**Problem statement**. Can you rewrite all the records below as one numbered list, one item per line, with the blank lines left out?

+++ Material shown +++

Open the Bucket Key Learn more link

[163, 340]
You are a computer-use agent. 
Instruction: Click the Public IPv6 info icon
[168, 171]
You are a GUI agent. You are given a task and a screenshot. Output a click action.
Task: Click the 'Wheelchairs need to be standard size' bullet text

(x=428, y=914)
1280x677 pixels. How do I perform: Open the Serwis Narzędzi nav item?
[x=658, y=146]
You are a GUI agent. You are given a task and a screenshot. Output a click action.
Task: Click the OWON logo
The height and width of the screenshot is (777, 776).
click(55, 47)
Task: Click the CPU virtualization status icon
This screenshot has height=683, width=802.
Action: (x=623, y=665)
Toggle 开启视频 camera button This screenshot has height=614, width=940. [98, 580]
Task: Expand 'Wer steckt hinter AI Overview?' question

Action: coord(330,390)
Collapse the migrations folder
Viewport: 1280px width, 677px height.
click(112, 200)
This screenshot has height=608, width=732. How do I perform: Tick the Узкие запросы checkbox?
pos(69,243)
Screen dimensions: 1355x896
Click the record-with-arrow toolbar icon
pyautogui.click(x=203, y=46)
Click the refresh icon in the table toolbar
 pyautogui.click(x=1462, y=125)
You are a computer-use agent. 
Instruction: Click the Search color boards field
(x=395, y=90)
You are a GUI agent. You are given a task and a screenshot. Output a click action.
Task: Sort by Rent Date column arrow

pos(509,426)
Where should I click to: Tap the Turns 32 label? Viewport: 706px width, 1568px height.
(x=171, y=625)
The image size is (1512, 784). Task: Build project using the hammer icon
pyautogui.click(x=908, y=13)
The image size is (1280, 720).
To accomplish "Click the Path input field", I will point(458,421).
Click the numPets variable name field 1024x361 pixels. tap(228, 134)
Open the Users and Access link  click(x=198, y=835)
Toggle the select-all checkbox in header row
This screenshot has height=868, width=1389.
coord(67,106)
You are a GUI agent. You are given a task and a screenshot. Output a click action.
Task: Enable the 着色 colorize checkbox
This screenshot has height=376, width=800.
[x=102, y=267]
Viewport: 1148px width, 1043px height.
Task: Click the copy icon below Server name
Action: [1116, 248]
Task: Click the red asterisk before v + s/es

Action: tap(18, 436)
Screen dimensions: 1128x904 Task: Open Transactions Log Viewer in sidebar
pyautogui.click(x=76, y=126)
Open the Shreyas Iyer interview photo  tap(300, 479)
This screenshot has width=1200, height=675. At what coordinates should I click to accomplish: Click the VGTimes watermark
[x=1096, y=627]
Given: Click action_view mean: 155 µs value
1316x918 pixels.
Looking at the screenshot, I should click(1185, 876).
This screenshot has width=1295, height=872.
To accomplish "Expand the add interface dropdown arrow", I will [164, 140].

+++

**Answer to this problem**.
1. Open the Bucket Key Learn more link
2. [163, 340]
3. You are a computer-use agent. 
4. Instruction: Click the Public IPv6 info icon
5. [168, 171]
6. You are a GUI agent. You are given a task and a screenshot. Output a click action.
7. Task: Click the 'Wheelchairs need to be standard size' bullet text
8. (x=428, y=914)
9. 1280x677 pixels. How do I perform: Open the Serwis Narzędzi nav item?
10. [x=658, y=146]
11. You are a GUI agent. You are given a task and a screenshot. Output a click action.
12. Task: Click the OWON logo
13. The height and width of the screenshot is (777, 776).
14. click(55, 47)
15. Task: Click the CPU virtualization status icon
16. This screenshot has height=683, width=802.
17. Action: (x=623, y=665)
18. Toggle 开启视频 camera button This screenshot has height=614, width=940. [98, 580]
19. Task: Expand 'Wer steckt hinter AI Overview?' question
20. Action: coord(330,390)
21. Collapse the migrations folder
22. Viewport: 1280px width, 677px height.
23. click(112, 200)
24. This screenshot has height=608, width=732. How do I perform: Tick the Узкие запросы checkbox?
25. pos(69,243)
26. Screen dimensions: 1355x896
27. Click the record-with-arrow toolbar icon
28. pyautogui.click(x=203, y=46)
29. Click the refresh icon in the table toolbar
30.  pyautogui.click(x=1462, y=125)
31. You are a computer-use agent. 
32. Instruction: Click the Search color boards field
33. (x=395, y=90)
34. You are a GUI agent. You are given a task and a screenshot. Output a click action.
35. Task: Sort by Rent Date column arrow
36. pos(509,426)
37. Where should I click to: Tap the Turns 32 label? Viewport: 706px width, 1568px height.
38. (x=171, y=625)
39. The image size is (1512, 784). Task: Build project using the hammer icon
40. pyautogui.click(x=908, y=13)
41. The image size is (1280, 720).
42. To accomplish "Click the Path input field", I will point(458,421).
43. Click the numPets variable name field 1024x361 pixels. tap(228, 134)
44. Open the Users and Access link  click(x=198, y=835)
45. Toggle the select-all checkbox in header row
46. This screenshot has height=868, width=1389.
47. coord(67,106)
48. You are a GUI agent. You are given a task and a screenshot. Output a click action.
49. Task: Enable the 着色 colorize checkbox
50. This screenshot has height=376, width=800.
51. [x=102, y=267]
52. Viewport: 1148px width, 1043px height.
53. Task: Click the copy icon below Server name
54. Action: [1116, 248]
55. Task: Click the red asterisk before v + s/es
56. Action: tap(18, 436)
57. Screen dimensions: 1128x904 Task: Open Transactions Log Viewer in sidebar
58. pyautogui.click(x=76, y=126)
59. Open the Shreyas Iyer interview photo  tap(300, 479)
60. This screenshot has width=1200, height=675. At what coordinates should I click to accomplish: Click the VGTimes watermark
61. [x=1096, y=627]
62. Given: Click action_view mean: 155 µs value
63. 1316x918 pixels.
64. Looking at the screenshot, I should click(1185, 876).
65. This screenshot has width=1295, height=872.
66. To accomplish "Expand the add interface dropdown arrow", I will [164, 140].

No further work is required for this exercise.